Hommes et femmes, égaux face au porno ?

Le PNAS a publié une nouvelle étude en début de semaine. Réalisée par Hamid Noori, un chercheur de l’institut Max Planck de cybernétique biologique de Tübingen en Allemagne, et de ses collègues, elle visait principalement à mesurer l’impact des contenus pour adultes sur des individus de sexe masculin et féminin.

Beaucoup pensent, à tort, que la pornographie est une affaire d’homme.

Sexualité

Ce n’est cependant pas le cas et c’est précisément ce qu’a révélé la rétrospective mise en ligne par Pornhub en fin d’année dernière.

Hommes et femmes, même combat ?

Toutefois, pour Hamid Noori et son équipe, savoir que les femmes peuvent elles aussi fréquenter les sites pour adultes ne suffisait pas. Les chercheurs ont donc voulu déterminer l’impact réel des images pornographiques sur le cerveau féminin et c’est ce qui les a poussés à réaliser cette étude.

L’équipe a commencé par réunir les résultats de 61 études portant sur l’analyse du cerveau, des études menées sur un total de 1850 personnes exposées à des contenus osés et durant lesquelles ont été réalisés plusieurs scanners cérébraux.

Les chercheurs ont ensuite analysé les données récoltées durant ces expérimentations afin de déterminer si le cerveau masculin et le cerveau féminin réagissaient différemment aux stimuli érotiques visuels.

Pour mener à bien leur tâche, Hamid Noori et ses collègues ont volontairement fait l’impasse sur les conclusions de chacune de ces études pour ne pas être influencés par l’interprétation de leurs confrères.

Pas de différences flagrantes

Ils ont ainsi choisi de se focaliser uniquement sur les données récoltées. Cela leur a permis de déterminer qu’aucune différence flagrante n’était perceptible entre les scanners réalisés sur les hommes et ceux réalisés sur les femmes. En d’autres termes, le cerveau de chacun des participants à ces études a réagi exactement de la même manière aux stimuli érotiques.

Que peut-on en déduire ? Tout simplement que l’homme et la femme réagissent exactement de la même manière à ces contenus.

Dans ce cas, comment expliquer que les visiteurs des sites spécialisés soient en grande majorité des hommes ? Selon les chercheurs, ces différences comportementales ne sont pas d’ordre neurologique, mais culturel et sociétal.
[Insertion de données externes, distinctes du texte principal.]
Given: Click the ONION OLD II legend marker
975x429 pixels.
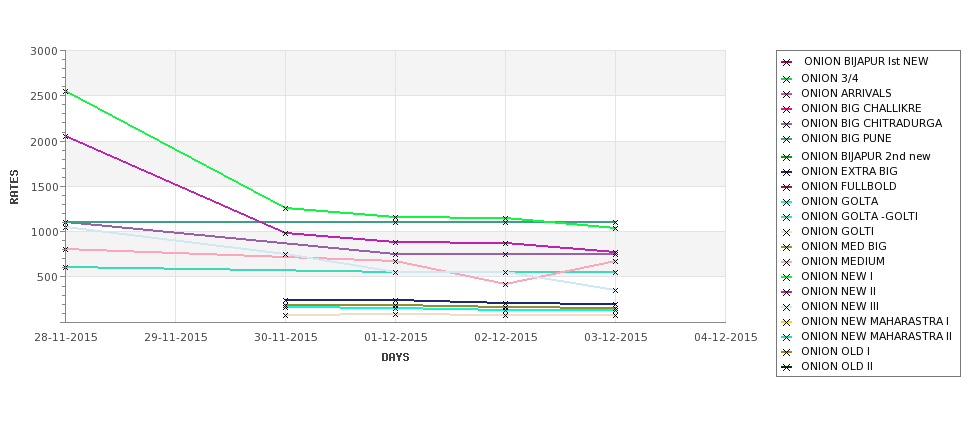Looking at the screenshot, I should (787, 367).
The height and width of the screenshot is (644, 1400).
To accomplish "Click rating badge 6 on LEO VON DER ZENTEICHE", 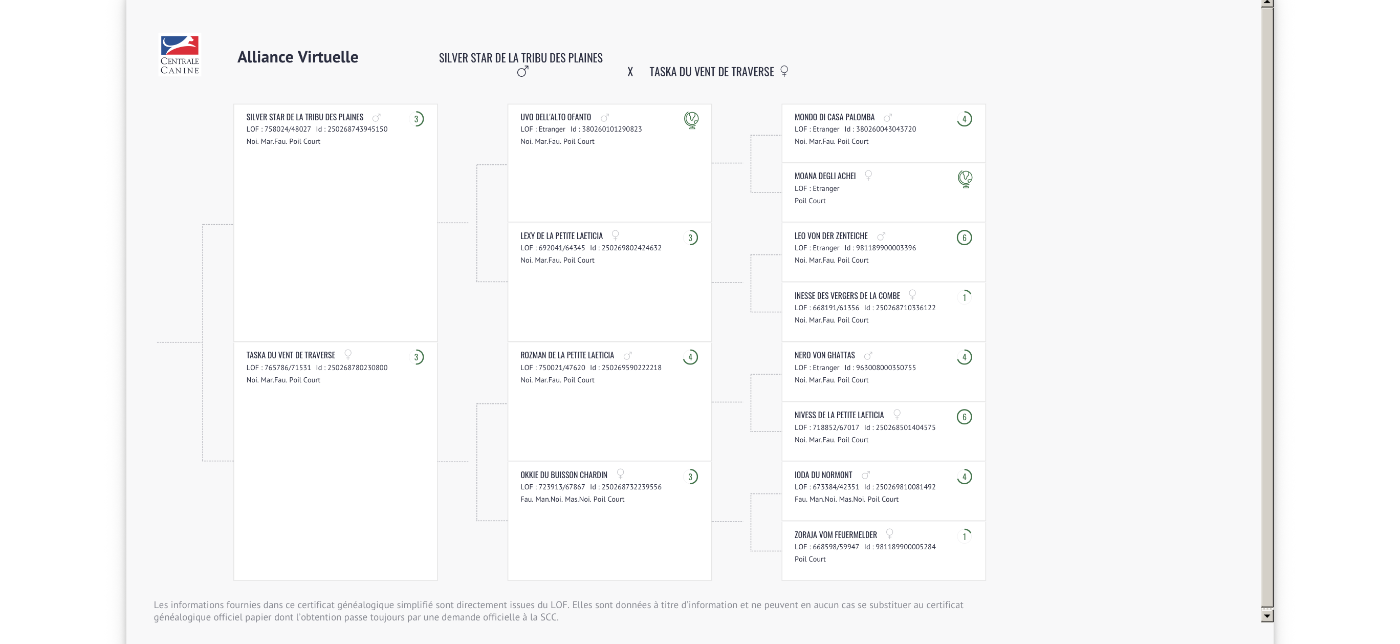I will 964,238.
Les femmes ont pendant longtemps été stigmatisées pour leur sexualité. Une stigmatisation propre aux religions.

Dans ce contexte, peu d’entre elles s’autorisent à consulter ces contenus. C’est ce qui explique pourquoi les tubes comme Pornhub, YouPorn ou encore Xhamster sont principalement visités par des hommes.

Toutefois, Hamid Noori appelle à la prudence. D’après lui, les scans ont leurs limites et des analyses plus poussées sont donc nécessaires afin de valider cette théorie.